Supplied data =>
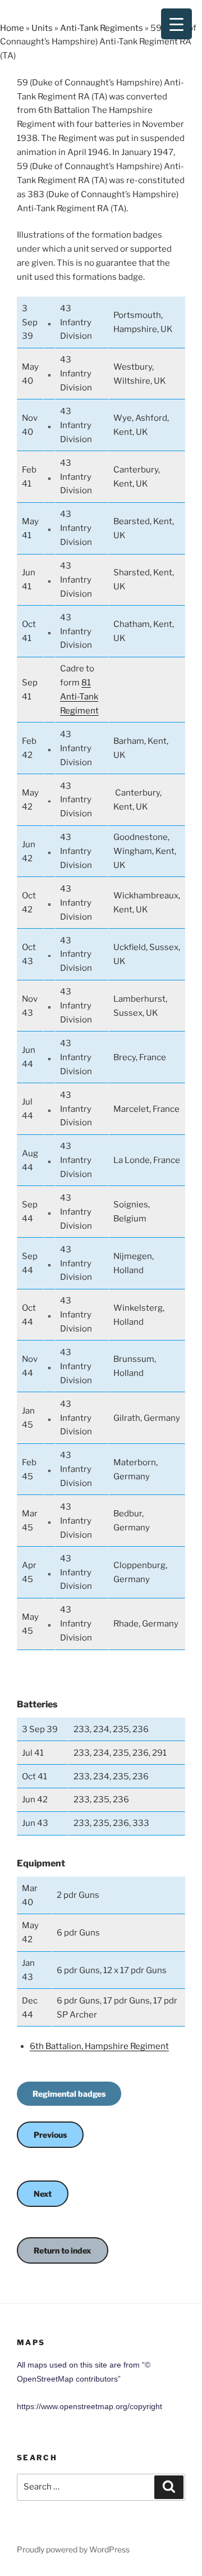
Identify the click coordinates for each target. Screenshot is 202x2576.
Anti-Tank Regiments (101, 28)
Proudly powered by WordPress (73, 2549)
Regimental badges (69, 2093)
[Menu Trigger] (176, 23)
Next (43, 2193)
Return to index (62, 2250)
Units (42, 28)
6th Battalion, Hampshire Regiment (99, 2046)
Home (12, 28)
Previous (50, 2134)
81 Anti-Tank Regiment (79, 697)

What is needed => Write the lines out exactly, from the one with "Proudly powered by WordPress (73, 2549)" down to the last line of the listing, and leave out all others.

Result of the exercise =>
Proudly powered by WordPress (73, 2549)
Regimental badges (69, 2093)
[Menu Trigger] (176, 23)
Next (43, 2193)
Return to index (62, 2250)
Units (42, 28)
6th Battalion, Hampshire Regiment (99, 2046)
Home (12, 28)
Previous (50, 2134)
81 Anti-Tank Regiment (79, 697)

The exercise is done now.